> [Your task]
Starting at the line that contains "Click 詳細閱讀 dated 2009-05-01 14:08:45" and stopping after the last line, set down the listing exactly as it is. Add nothing.
Excerpted records below:
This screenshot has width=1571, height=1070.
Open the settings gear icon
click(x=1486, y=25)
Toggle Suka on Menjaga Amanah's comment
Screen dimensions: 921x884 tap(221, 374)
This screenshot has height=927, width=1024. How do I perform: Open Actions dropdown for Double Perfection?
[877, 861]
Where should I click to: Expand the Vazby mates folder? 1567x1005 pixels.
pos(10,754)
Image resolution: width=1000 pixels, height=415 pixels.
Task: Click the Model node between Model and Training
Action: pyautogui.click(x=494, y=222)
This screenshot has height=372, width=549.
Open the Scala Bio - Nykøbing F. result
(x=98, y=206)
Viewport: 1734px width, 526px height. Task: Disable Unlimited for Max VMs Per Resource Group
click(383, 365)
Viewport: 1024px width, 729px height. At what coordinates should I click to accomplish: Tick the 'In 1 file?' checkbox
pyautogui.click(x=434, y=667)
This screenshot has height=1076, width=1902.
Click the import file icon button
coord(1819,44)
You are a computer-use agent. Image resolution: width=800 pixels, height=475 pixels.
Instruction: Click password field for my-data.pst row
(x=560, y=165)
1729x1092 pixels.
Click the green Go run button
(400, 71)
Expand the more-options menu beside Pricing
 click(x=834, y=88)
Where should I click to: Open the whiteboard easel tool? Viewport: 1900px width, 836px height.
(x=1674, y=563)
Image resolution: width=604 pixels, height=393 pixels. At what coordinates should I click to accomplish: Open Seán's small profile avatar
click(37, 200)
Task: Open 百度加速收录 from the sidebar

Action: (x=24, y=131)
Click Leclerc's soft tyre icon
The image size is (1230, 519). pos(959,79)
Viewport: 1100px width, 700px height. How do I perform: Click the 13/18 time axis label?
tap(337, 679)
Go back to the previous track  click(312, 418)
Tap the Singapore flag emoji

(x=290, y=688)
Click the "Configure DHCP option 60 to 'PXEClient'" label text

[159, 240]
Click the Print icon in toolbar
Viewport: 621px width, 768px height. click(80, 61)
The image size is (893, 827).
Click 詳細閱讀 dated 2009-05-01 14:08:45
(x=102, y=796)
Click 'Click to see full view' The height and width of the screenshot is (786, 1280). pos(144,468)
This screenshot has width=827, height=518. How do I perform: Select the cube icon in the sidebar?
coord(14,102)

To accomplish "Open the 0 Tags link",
End of Excerpted records.
> [Solution for this exercise]
Click 詳細閱讀 dated 2009-05-01 14:08:45
(x=102, y=796)
Click 'Click to see full view' The height and width of the screenshot is (786, 1280). pos(144,468)
This screenshot has width=827, height=518. How do I perform: Select the cube icon in the sidebar?
coord(14,102)

To accomplish "Open the 0 Tags link",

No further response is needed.